***** Textauszug

Noch immer lebt Lola Randl im Großen Garten, weit weg vom Gewimmel der Großstadt. Hier glaubt sie, den Neurosen der Städter entkommen zu können. Als sich im Frühjahr 2020 ein neues Virus mit kronenartigen Zacken über den gesamten Erdball ausbreitet, stellt sich jedoch schnell die Frage, wie abgeschieden man hier draußen wirklich ist. Die Erzählerin wird von Fieber und Husten heimgesucht und ist sich sicher: Sie hat das Virus längst. Es dauert nicht mehr lange und die gesamte Welt scheint aus den Fugen zu geraten. Niemand weiß wirklich, wie am besten zu verfahren ist. Täglich machen neue Schreckensnachrichten die Runde, während sich eine völlig ungekannte Angst ausbreitet. Alle sollen Abstand zueinander halten, möglichst nicht mehr vor die Tür gehen. Aber gilt das auch hier in der Einöde? Und überhaupt: Wie sagt sie den anderen im Dorf, dass sie eine Gruppe Städter eingeladen hat? So sehr sie auch versucht, die Situation möglichst rational zu erfassen: Nichts wird bleiben, wie es ist.

**********

Aufgabenliste:
- A) In welcher Jahreszeit und welchem Jahr breitet sich laut dem Text über Lola Randl im Großen Garten das neue Virus über den Erdball aus?
- B) Bitte führe den Text über Lola Randl im Großen Garten nach seinem letzten Satz fort.

***** Untersuchte Daten

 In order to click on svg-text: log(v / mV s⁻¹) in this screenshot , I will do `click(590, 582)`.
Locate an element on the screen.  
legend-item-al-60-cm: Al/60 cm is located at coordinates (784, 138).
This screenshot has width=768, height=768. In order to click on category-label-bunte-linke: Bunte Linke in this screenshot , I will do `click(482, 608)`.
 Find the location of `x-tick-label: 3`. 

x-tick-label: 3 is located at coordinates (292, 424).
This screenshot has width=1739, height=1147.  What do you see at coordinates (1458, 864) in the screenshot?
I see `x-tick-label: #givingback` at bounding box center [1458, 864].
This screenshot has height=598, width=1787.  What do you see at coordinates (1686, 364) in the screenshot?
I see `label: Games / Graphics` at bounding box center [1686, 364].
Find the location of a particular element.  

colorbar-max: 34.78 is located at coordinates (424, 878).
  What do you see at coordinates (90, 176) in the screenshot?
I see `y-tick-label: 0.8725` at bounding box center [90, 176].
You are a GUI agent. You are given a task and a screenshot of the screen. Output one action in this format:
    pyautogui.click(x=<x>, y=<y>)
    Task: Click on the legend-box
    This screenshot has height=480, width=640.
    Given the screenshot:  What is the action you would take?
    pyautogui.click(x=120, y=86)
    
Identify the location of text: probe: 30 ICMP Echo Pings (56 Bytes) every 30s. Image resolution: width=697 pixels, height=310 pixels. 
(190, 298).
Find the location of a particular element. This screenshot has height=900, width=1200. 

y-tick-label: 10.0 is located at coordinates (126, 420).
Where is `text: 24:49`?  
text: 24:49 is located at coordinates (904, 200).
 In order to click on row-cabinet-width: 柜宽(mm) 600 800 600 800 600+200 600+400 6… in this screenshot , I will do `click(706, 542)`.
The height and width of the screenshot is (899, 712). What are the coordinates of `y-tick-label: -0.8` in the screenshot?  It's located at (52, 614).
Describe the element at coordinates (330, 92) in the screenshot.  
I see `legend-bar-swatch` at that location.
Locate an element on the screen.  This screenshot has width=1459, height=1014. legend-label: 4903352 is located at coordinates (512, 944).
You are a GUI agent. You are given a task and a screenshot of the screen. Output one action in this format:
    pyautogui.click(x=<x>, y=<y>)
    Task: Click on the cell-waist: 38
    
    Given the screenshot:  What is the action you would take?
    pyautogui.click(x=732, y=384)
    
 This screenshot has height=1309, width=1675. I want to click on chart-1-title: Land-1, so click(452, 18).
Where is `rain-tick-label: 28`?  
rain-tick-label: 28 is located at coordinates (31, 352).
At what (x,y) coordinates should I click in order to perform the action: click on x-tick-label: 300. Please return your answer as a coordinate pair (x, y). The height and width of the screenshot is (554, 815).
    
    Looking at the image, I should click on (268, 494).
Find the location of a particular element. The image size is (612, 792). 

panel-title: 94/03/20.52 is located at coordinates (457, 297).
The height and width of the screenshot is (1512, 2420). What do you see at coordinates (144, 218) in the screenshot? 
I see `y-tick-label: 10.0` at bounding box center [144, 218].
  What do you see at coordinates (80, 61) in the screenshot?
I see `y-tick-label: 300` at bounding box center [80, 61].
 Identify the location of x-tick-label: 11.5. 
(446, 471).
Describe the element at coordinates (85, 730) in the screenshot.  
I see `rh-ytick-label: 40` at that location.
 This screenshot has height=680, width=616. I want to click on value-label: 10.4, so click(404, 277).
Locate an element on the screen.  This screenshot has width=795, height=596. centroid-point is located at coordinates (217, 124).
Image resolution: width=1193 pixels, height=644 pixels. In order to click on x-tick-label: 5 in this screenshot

**********

Ergebnisse:
- A) Im Frühjahr 2020.

- B)
Rezensionsnotiz zu
Süddeutsche Zeitung, 22.10.2020
Rezensent Gustav Seibt zieht mit Lola Randl aufs Land und schaut auf die Pandemie. Nicht mehr 1:1 in Tagebuchform, sondern 1:1,5 - mit eingezogenem Abstand also. Als "Traktat-Roman" nähert sich das Buch der Gegenwart im Lockdown laut Seibt definitorisch. Was ist eine Herde, was bewirkt Home-Schooling? In solchen Fragen und Betrachtungen fasst die Autorin die Lernprozesse der letzten Zeit für Seibt noch einmal zusammen. Nebenher laufen: eine Affäre, ein Drehbuchprojekt und die Kinder. Ein Register im Buch erleichtert Seibt beim Lesen das Springen zwischen "Verschwörung" und "Virologen".